Apart from that I have two approaches. The first is driven by my desire to keep the place as non-manicured as possible and Robert’s desire to have it looking reasonably tidy, or at least not abandoned. This approach is to cut the grass as seldom as I can get away with, leaving all the lawn flowers to flourish in between the cuts. I also leave the boreen/right of way above the house uncut all summer, as this is where the Chamomile (below) grows most abundantly and as it’s getting rarer in Ireland I feel privileged to have it.

The second approach is to set aside part of the garden as a perennial wildflower meadow (below). In planning and maintaining this meadow I have followed best practise as laid out by various experts in creating pollinator-friendly spaces and I am delighted with the results.

I started with a grassy slope and simply didn’t cut it for the first summer. In the autumn I had it cut and thoroughly raked. This is an important step – if you leave the cutting in the grass it fertilises or enriches it, and what you want is soil that is as impoverished as possible.

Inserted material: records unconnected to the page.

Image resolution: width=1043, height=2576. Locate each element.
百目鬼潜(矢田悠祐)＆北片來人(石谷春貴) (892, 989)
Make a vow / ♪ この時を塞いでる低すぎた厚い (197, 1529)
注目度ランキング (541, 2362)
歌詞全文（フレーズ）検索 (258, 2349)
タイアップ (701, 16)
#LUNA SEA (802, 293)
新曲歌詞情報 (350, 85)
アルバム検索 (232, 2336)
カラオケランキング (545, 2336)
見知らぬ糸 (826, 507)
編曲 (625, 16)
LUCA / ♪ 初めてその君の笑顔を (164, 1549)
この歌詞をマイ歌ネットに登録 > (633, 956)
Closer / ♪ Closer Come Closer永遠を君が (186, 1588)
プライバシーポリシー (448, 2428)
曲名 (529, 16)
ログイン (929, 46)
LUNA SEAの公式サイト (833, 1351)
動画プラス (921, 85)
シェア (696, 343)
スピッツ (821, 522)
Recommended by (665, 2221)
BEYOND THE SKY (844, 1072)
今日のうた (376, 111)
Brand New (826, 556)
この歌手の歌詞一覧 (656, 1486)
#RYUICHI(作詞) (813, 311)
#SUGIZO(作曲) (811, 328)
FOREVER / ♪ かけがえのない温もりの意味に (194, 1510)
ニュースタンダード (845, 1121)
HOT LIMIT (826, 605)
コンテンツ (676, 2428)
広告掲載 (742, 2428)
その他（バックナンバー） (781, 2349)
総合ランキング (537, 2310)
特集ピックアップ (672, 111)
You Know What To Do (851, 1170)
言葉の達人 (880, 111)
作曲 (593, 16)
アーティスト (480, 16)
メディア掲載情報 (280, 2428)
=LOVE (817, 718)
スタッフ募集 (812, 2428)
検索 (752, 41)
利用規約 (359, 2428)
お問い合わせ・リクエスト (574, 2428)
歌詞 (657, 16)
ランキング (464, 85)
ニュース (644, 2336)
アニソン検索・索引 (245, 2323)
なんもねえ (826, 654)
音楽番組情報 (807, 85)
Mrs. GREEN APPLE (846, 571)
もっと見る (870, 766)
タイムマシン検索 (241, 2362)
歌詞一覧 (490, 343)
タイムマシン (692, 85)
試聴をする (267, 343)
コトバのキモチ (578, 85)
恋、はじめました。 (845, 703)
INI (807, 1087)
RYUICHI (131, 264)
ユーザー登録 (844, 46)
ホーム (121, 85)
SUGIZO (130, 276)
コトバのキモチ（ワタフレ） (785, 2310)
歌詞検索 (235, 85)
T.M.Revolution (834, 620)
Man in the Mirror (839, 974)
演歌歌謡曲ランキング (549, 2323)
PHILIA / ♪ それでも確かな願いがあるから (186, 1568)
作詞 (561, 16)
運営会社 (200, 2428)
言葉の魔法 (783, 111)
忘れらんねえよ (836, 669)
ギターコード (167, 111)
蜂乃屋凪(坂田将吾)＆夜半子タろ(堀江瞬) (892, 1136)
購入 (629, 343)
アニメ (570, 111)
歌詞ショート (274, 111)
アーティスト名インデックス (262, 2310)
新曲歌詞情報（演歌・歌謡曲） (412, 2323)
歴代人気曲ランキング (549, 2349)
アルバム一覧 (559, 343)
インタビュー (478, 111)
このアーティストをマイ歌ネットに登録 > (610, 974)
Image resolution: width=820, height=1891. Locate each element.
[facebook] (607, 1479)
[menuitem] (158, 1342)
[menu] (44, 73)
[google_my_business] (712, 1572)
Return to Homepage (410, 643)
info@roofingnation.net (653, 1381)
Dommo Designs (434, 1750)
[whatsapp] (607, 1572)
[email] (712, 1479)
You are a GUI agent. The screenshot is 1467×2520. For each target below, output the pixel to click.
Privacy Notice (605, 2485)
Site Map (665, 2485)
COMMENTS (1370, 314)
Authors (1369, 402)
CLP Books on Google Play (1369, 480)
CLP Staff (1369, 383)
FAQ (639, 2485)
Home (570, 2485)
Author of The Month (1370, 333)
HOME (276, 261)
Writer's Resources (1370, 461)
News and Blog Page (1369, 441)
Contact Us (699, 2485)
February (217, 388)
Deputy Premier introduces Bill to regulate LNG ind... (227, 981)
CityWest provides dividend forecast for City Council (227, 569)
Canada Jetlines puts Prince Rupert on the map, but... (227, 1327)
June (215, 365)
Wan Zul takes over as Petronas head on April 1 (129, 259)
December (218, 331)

Above, from the top: Oxeye Daisy; Field Wood-rush; Cat’s-ear

The following summer I just let it grow and it seemed to flourish with all sorts of grasses coming up, as well as Knapweed, Oxeye Daisies, thistles, Sheep’s-bit, Ribwort Plantain, White and Red Clover, Cat’s-ear, and lots of Bird’s-foot Trefoil.

Above, from the top: Red Clover; White Clover; Bird’s-foot Trefoil; Sheep’s-bit; A Painted Lady Butterfly and a Bumblebee on Knapweed

That autumn I had it cut and raked again but this time I introduced the only intervention that the meadow has received. Once the grass was cut and raked I broadcast Yellow Rattle seeds (bought from wildflowers.ie which guarantees to only sell native Irish seeds). Yellow Rattle (below) is a magical wildflower. It parasitises on the roots of the grasses, thinning them out and creating more bare patches where wild seeds can land and germinate. Although it does grow in the wild in West Cork it would be hard to find and harvest enough seed for my meadow.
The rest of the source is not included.